Bruce Lehrmann (Image: AAP/Mick Tsikas)
Bruce Lehrmann (Image: AAP/Mick Tsikas)

LEHRMANN SUES, AGAIN

Former Liberal staffer Bruce Lehrmann is reportedly set to sue the ACT Office of the Director of Public Prosecutions for compensation, according to The Australian ($). He said he would if the Sofronoff inquiry report, delivered to the ACT government yesterday, found chief prosecutor Shane Drumgold acted with “malice or against his duties as DPP and as an officer of the court”, and the paper reckons “at least two of the potential findings against Mr Drumgold” in the report were grounds for dismissal, though it hasn’t been made public yet. Lehrmann is already suing the ABC, Ten Network and journalist Lisa Wilkinson for defamation over reports about Brittany Higgins’ allegation he raped her at Parliament House. Lehrmann denies it — a first trial was thwarted by juror misconduct and a second was aborted because of fears for Higgins’ health.

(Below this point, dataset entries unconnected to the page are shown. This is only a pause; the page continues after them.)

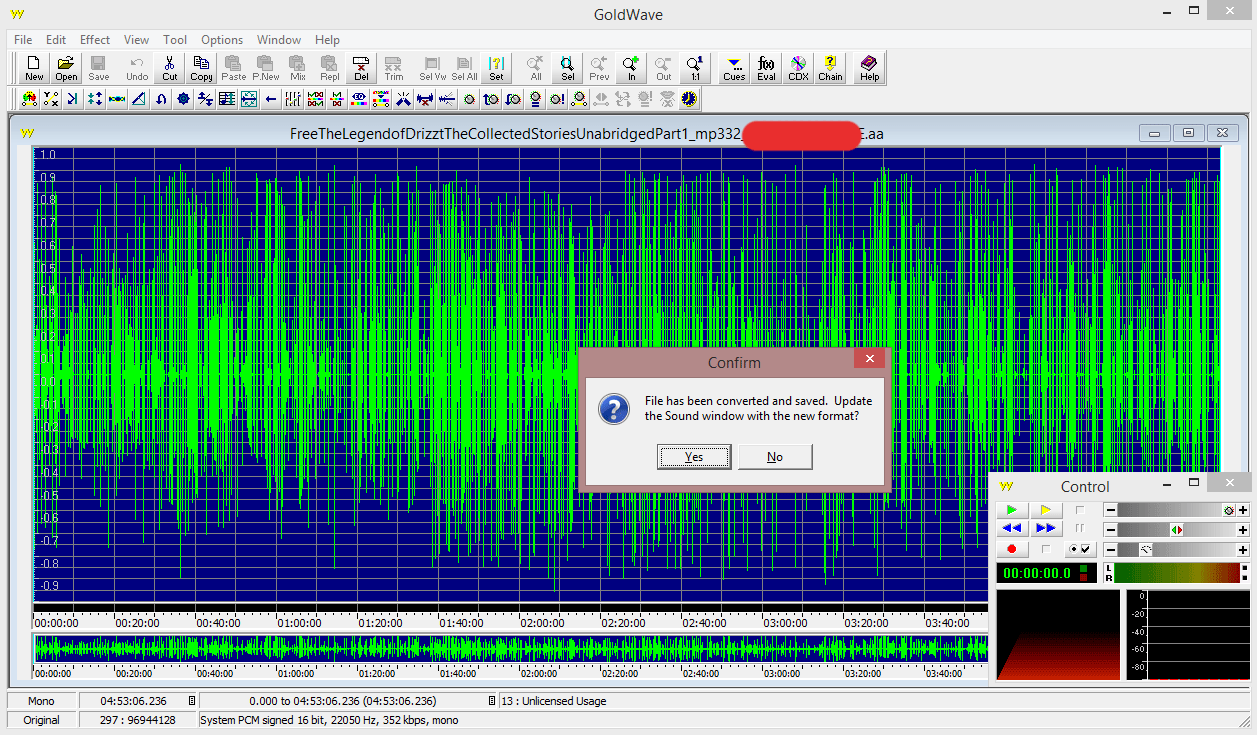Open the Chain batch processing icon
This screenshot has height=735, width=1257.
[830, 68]
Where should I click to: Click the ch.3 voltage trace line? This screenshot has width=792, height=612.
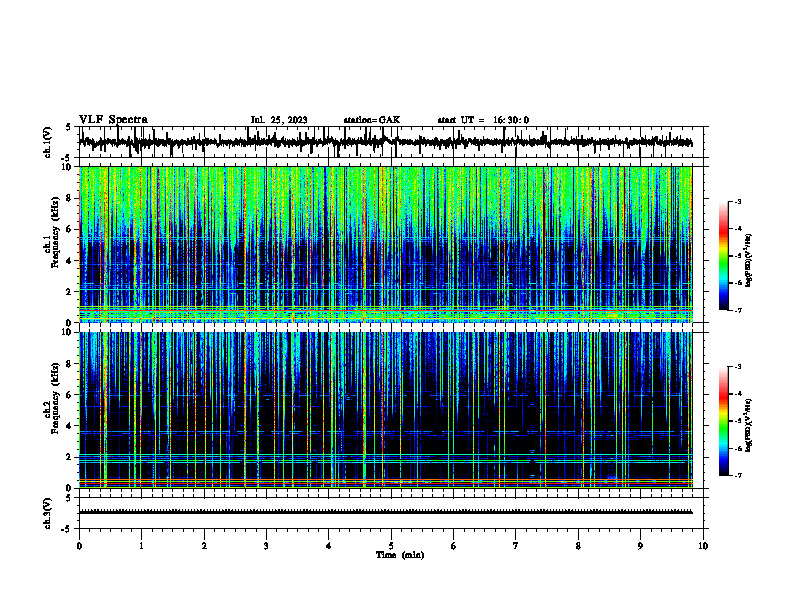point(385,512)
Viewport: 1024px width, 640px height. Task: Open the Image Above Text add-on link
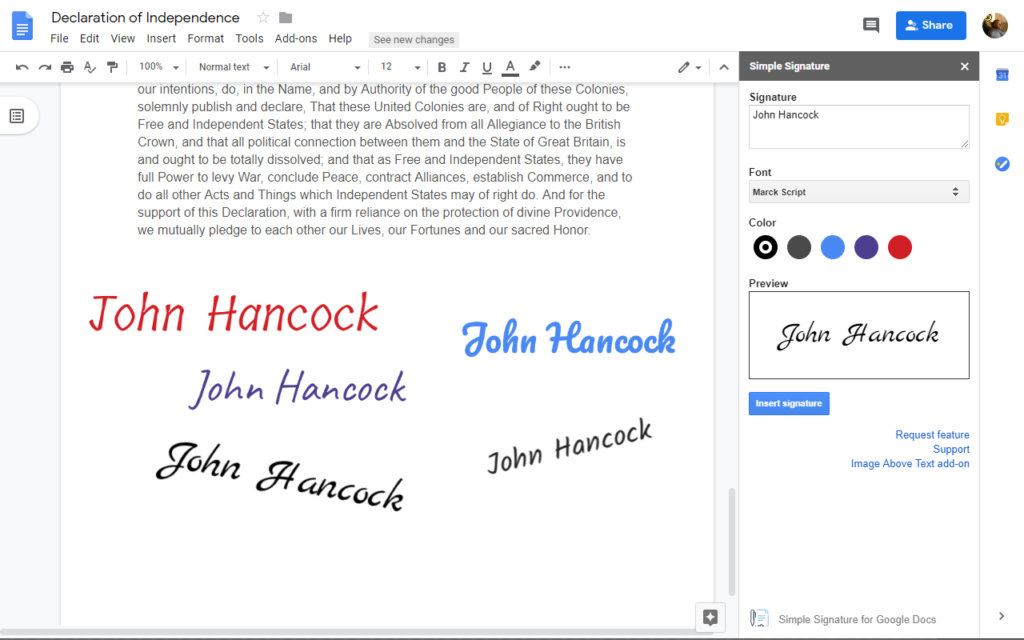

To another high-profile defamation case and Seven West Media boss Kerry Stokes and commercial director Bruce McWilliam have been told to hand over more than 8600 emails to disgraced soldier Ben-Roberts Smith’s legal team, Guardian Australia reports. The cost of the failed defamation trial against Nine newspapers, a massive own goal considering the judge found he was probably a war criminal, is believed to be up to $35 million — Stokes was bankrolling it, and Nine’s lawyers say Seven was involved with the defamation proceedings to the point that it’s liable for costs. Stokes’ silk Neil Young said that’s too many emails — the judge said too bad. To other media news and AI is writing 3000 articles for News Corp Australia a week (!) on topics such as weather, fuel prices and traffic conditions, Guardian Australia reports. Many of the stories have data journalism editor Peter Judd’s name on them, executive chair Michael Miller said.

MARK MY WORDS

Social anthropologist Associate Professor Peter Sutton says his comments to an ABC documentary about Bruce Pascoe’s landmark book Dark Emu were cut from the final version, calling it a “biased set-up”, The Australian ($) reports. The Dark Emu Story will delve into the debate swirling around the book which questions Indigenous hunter-gathering. Sutton says the doco made him and his colleague Keryn Walshe look like “racists” — they co-wrote Farmers or Hunter-gatherers? The Dark Emu Debate which criticised Pascoe’s book. Sutton slammed fellow academic Professor Marcia Langton personally for trying to “hijack a debate about the pre-colonial economies” and “turn it into a personal battle in the great race war”, but she called his response indicative of his “breathtaking arrogance”.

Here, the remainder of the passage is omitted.